Their study in fruit flies, published in the journal eLife, could lead to a potential new treatment approach for brain tumors in future.
Most multicellular organisms possess a one-way cell signaling pathway called Notch signaling, which is crucial for embryonic development. The correct establishment and maintenance of Notch signaling are critical for ensuring a balance in the number of stem cells that occur in the body and brain.
“Abnormal activation of Notch signaling in neural progenitors – which send signals to neural stem cells – can cause an excess of these stem cells to occur in the brain, and this can in turn lead to brain tumor development,” explains co-first author Bo Li, PhD Candidate at Peking University, China. “However, the molecular mechanisms that prevent abnormal Notch signaling activation and potentially harmful decisions related to cell fate remain unclear.”
To address this question, the researchers carried out genetic and biochemical tests to study stem cells called neuroblasts in the central brain region of fruit fly larvae.
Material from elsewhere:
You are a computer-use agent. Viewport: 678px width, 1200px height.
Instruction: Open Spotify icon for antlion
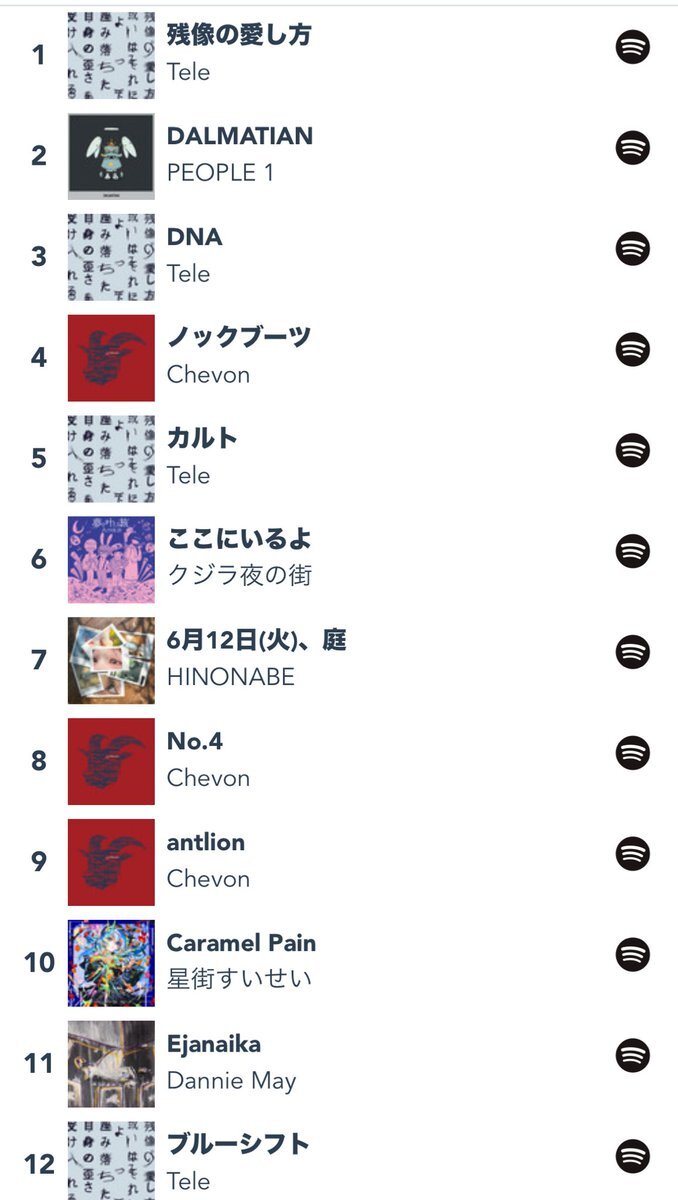coord(632,853)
They looked in particular at the retromer protein complex, which transports specific cargo proteins from endosomes (a type of membrane-bound compartment inside cells) to the cell surface.
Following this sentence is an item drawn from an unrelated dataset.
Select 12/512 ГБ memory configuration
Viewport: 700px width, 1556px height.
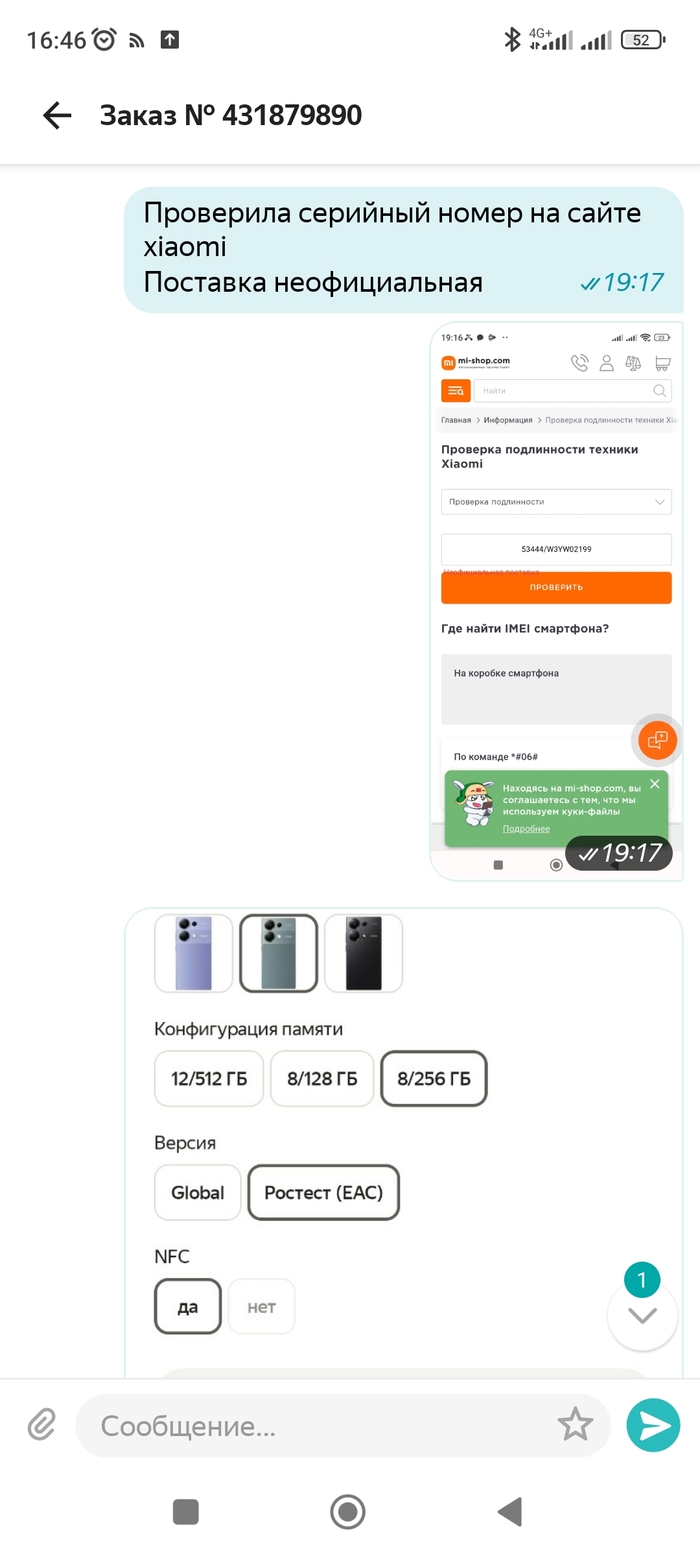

Their analysis revealed that the retromer complex regulates Notch protein trafficking in neural progenitors. When the complex is inactive, Notch receptors are activated incorrectly, transforming the progenitors into an excess number of neural stem cells and increasing the risk of brain tumor formation.
“We found that a sufficient amount of Notch protein needs to be destroyed in neural progenitors to maintain the one-way Notch signaling pathway between these progenitors and neural stem cells,” explains co-first author Chouin Wong, Graduate Student at Peking University.
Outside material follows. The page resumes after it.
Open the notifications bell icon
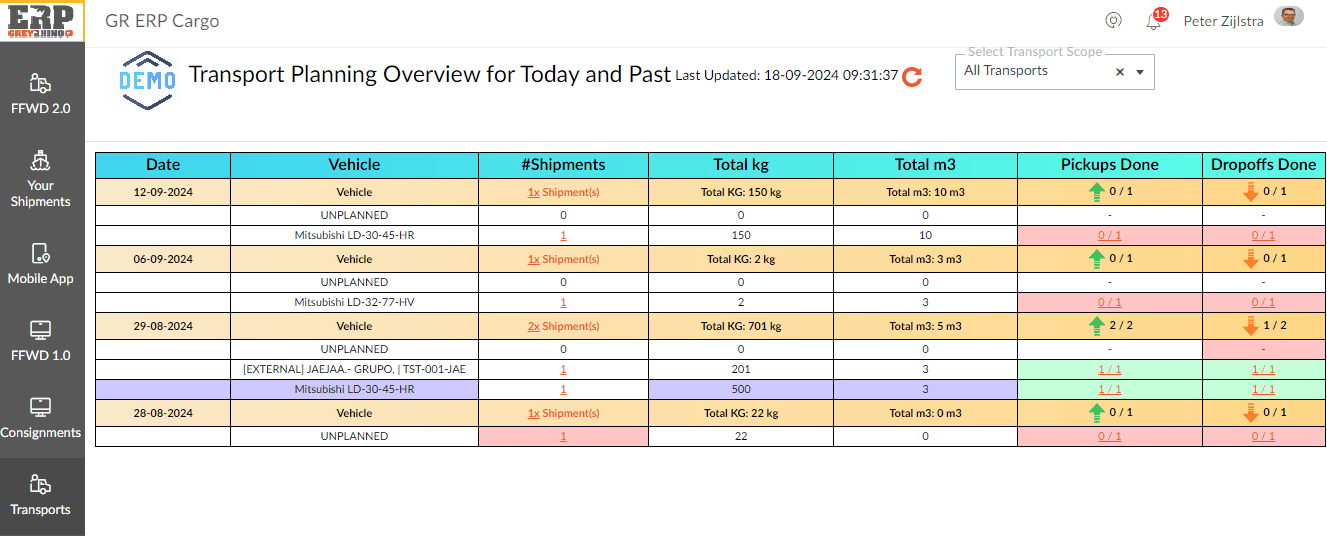(1154, 21)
“When an excess of Notch protein fails to be destroyed in neural progenitors, this is normally recognized by the retromer complex and is rapidly transported away from the endosomes inside cells. But when the retromer complex is inactive, this pool of Notch protein increases massively in the endosomes and is ‘ignited’ abnormally.”
These results led the team to propose a model whereby the retromer complex serves as a kind of ‘bomb squad’ to retrieve and disarm the potentially harmful pool of incorrectly activated Notch receptors in a timely manner, thereby preventing the risk of brain tumors forming in this way.
“In light of these findings, we believe further investigation into the regulatory mechanisms underlying Notch overactivation is necessary,” concludes senior author Yan Song, Principal Investigator at Peking University. “In particular, a deeper understanding of how to prevent abnormal Notch signaling activation in neural progenitors could potentially provide a new approach for treating brain tumors in future.”
eLife aims to help scientists accelerate discovery by operating a platform for research communication that encourages and recognises the most responsible behaviours in science. We publish important research in all areas of the life and biomedical sciences, including Neuroscience, which is selected and evaluated by working scientists and made freely available online without delay. eLife also invests in innovation through open source tool development to accelerate research communication and discovery. Our work is guided by the communities we serve. eLife is supported by the Howard Hughes Medical Institute, the Max Planck Society, the Wellcome Trust and the Knut and Alice Wallenberg Foundation. Learn more at https://elifesciences.org.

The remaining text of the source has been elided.